E se per il centrodestra si tratta di assenze in qualche modo scontate, per le forze centriste e di centrosinistra è un vuoto significativo. Vuol dire che il campo largo su cui scommette Enrico Letta per battere le truppe di Salvini e Meloni, con l’aggiunta di Forza Italia che in tanti, a partire da Calenda, vorrebbero agganciare al treno di una maggioranza non più di larghe intese bensì post elettorale quando si voterà, è ben lungi dall’essere realizzato, e il richiamo ai valori costituzionali non basta per amalgamarlo.

Al dunque il rischio è che l’imponente forza mostrata dalla manifestazione non riesca, almeno ad oggi, a tramutarsi in una alleanza in grado di governare il Paese: una marea di energia che tuttavia risulta ancora di minoranza.
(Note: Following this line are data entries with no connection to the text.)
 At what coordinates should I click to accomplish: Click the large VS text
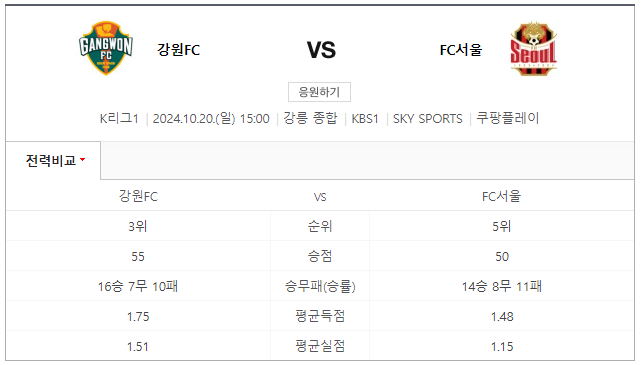pos(321,50)
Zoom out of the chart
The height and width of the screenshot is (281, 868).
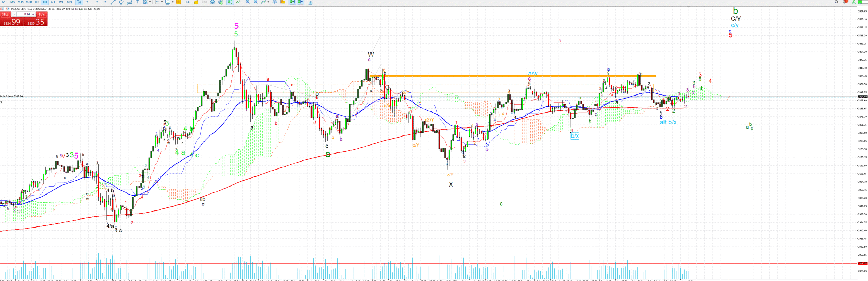tap(256, 2)
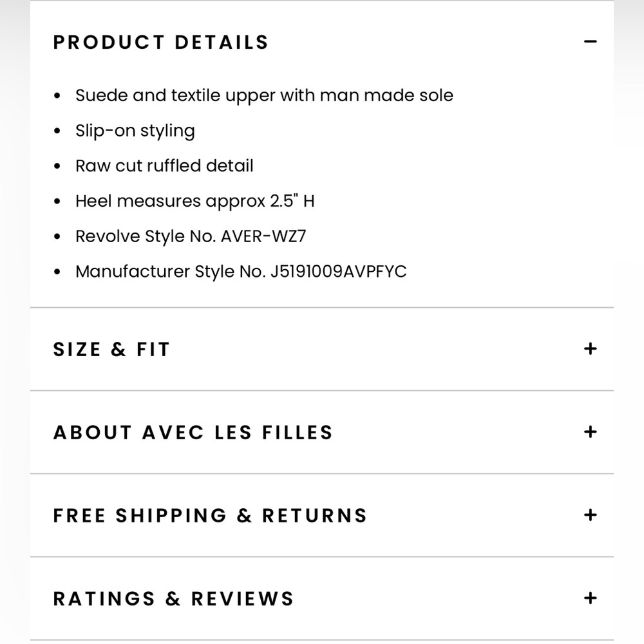Expand the Size & Fit heading

tap(111, 350)
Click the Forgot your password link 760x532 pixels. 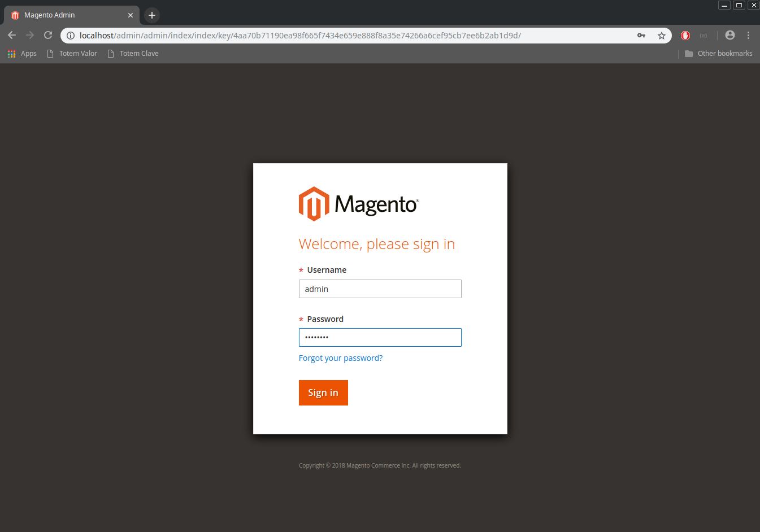(341, 358)
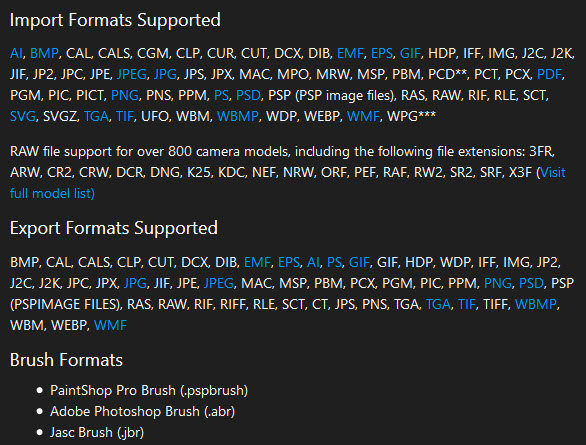This screenshot has width=586, height=445.
Task: Click the TIF link in export formats
Action: pos(467,304)
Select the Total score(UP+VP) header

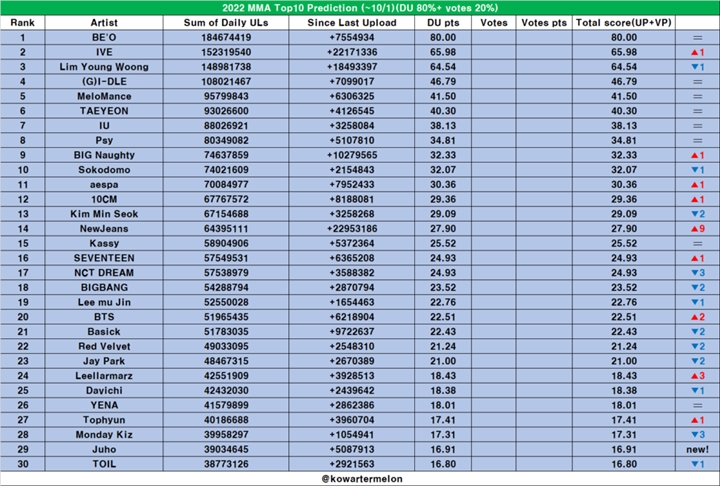[624, 23]
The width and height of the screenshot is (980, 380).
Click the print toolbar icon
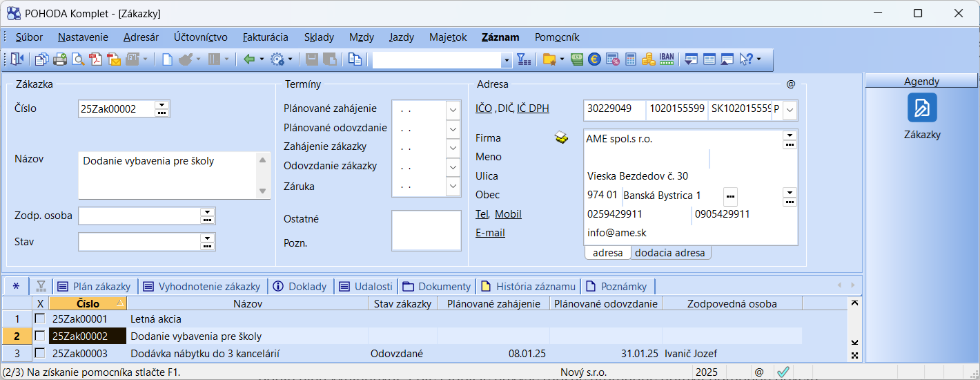tap(60, 59)
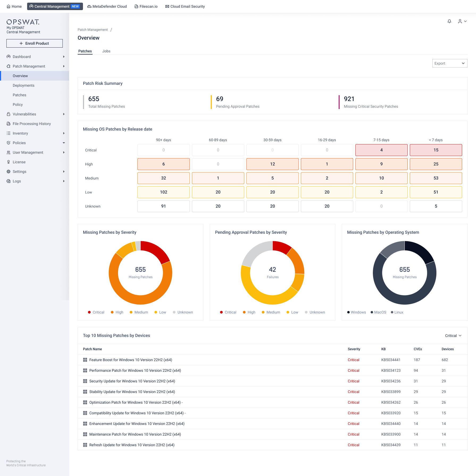Toggle Unknown legend in Pending Approval chart
The height and width of the screenshot is (476, 476).
(315, 312)
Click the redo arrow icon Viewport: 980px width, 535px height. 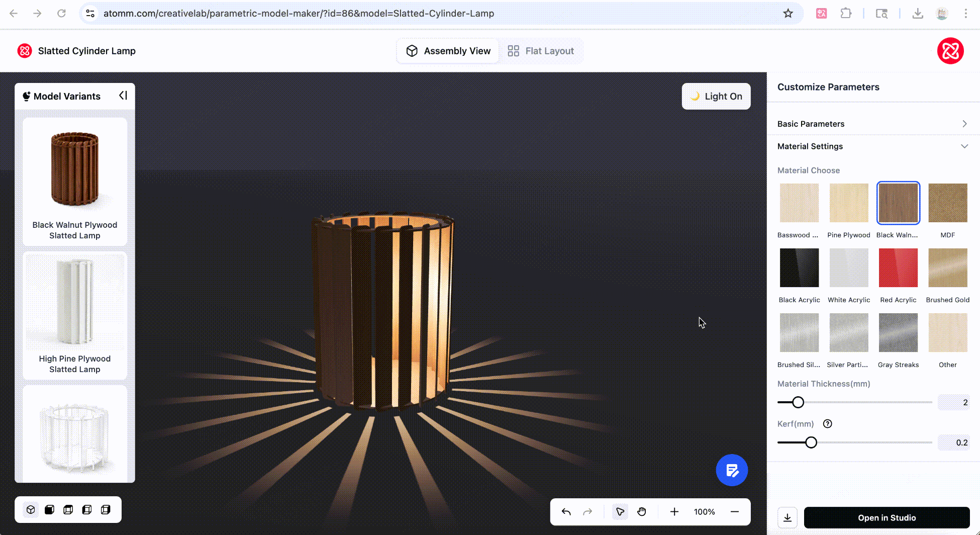click(x=587, y=512)
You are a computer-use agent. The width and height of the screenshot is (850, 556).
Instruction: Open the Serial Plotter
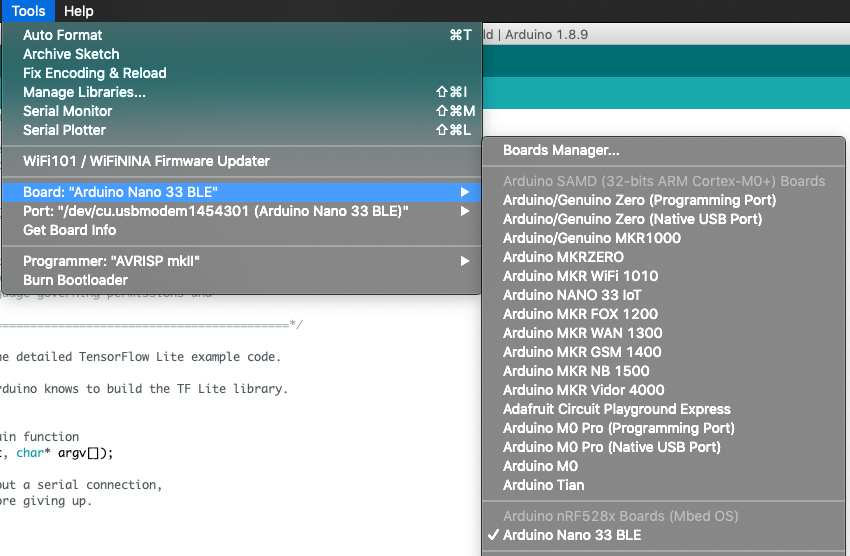click(x=64, y=130)
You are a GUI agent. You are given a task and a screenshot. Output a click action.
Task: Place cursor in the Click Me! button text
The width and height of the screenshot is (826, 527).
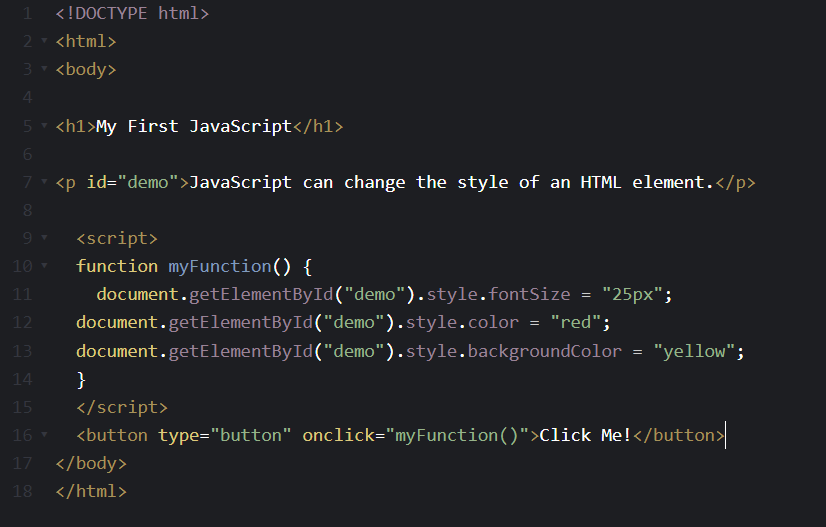[x=585, y=436]
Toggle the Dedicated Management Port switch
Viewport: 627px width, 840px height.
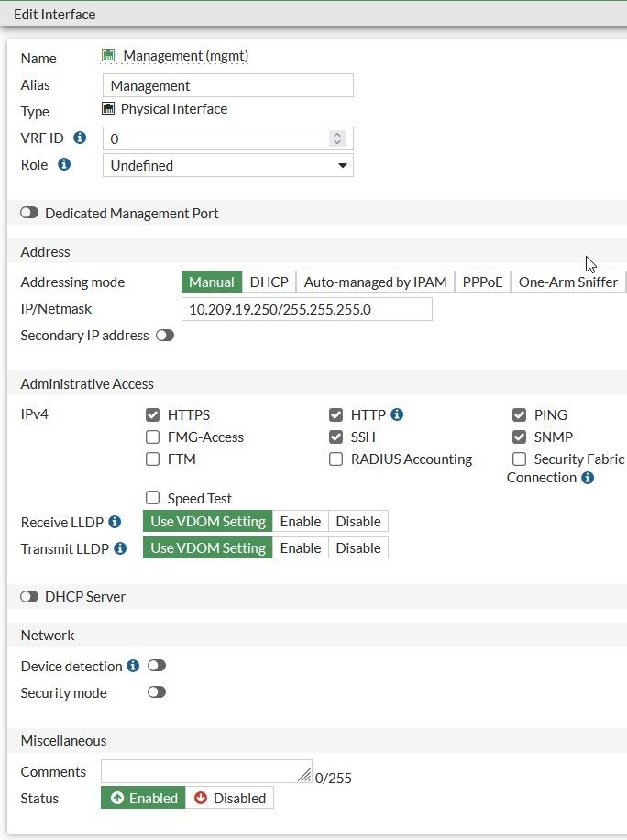tap(30, 213)
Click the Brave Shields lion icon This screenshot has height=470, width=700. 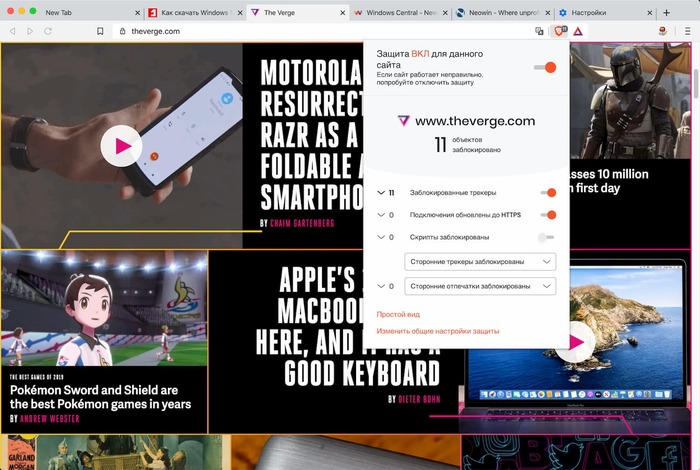pos(560,31)
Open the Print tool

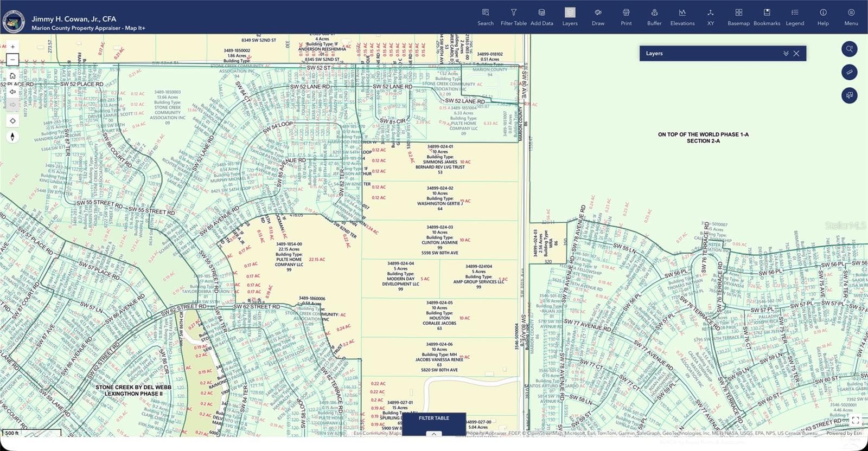click(x=626, y=17)
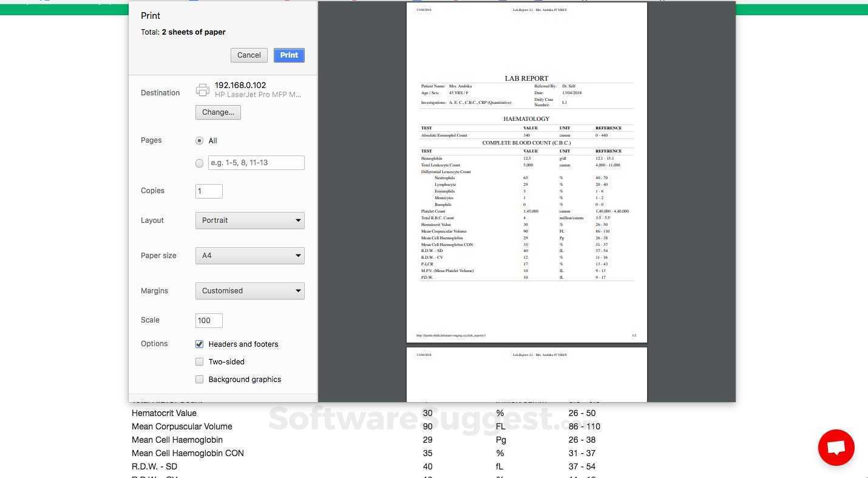The width and height of the screenshot is (868, 478).
Task: Click the first page preview thumbnail
Action: (526, 172)
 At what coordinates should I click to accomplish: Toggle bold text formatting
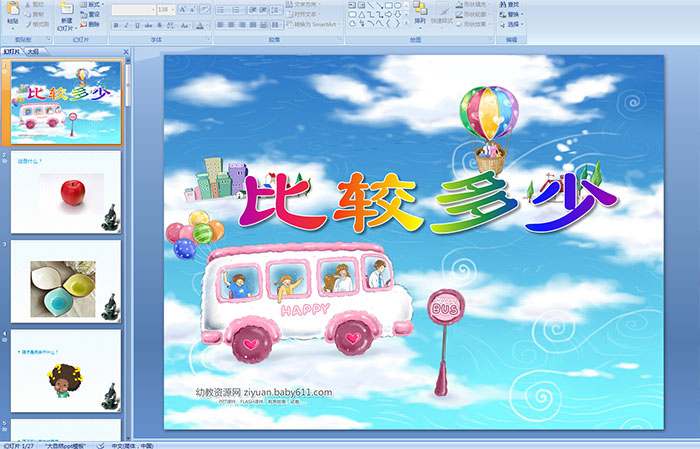click(114, 24)
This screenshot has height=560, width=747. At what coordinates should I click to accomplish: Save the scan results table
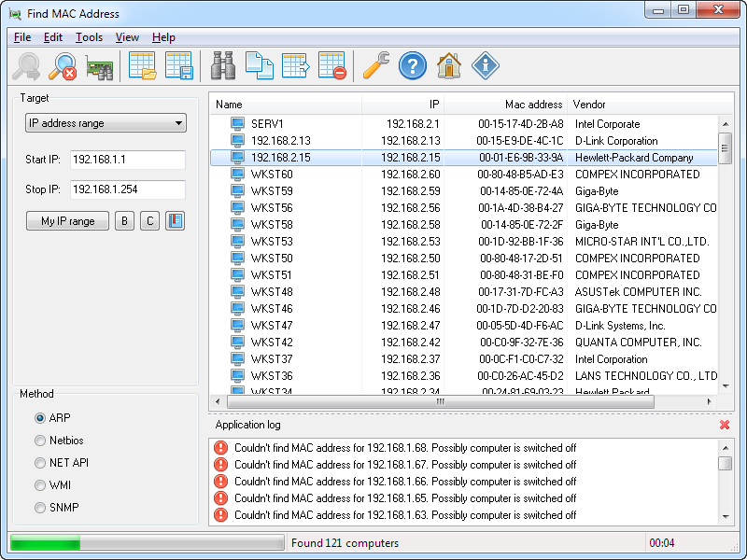pos(177,65)
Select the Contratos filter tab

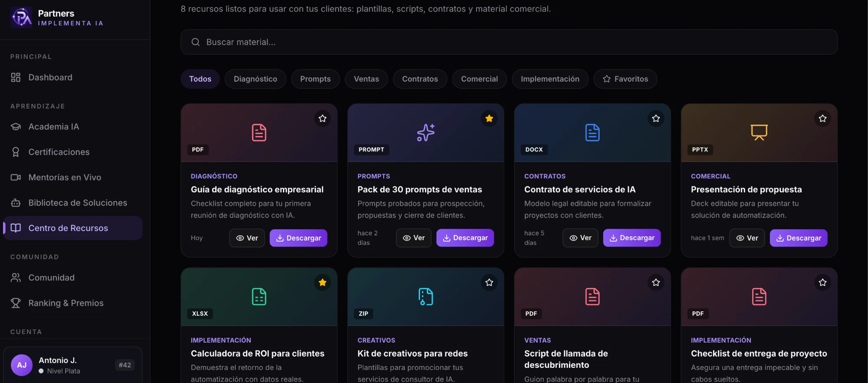pyautogui.click(x=420, y=79)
Né il voto dei ballottaggi, che potrebbe assegnare alla sinistra una vittoria con cappotto se riuscisse a vincere anche a Torino e soprattutto Roma, risulta bastevole per definire un assetto, uno schieramento capace di arginare e disgregare i vessilli no vax e consentire la realizzazione del Pnrr con le riforme che ne conseguono. Come pure sarebbe un risultato distorcente se le folle di San Giovanni diventassero armi strumentalizzanti come lo sono gli appelli di Salvini alla pacificazione.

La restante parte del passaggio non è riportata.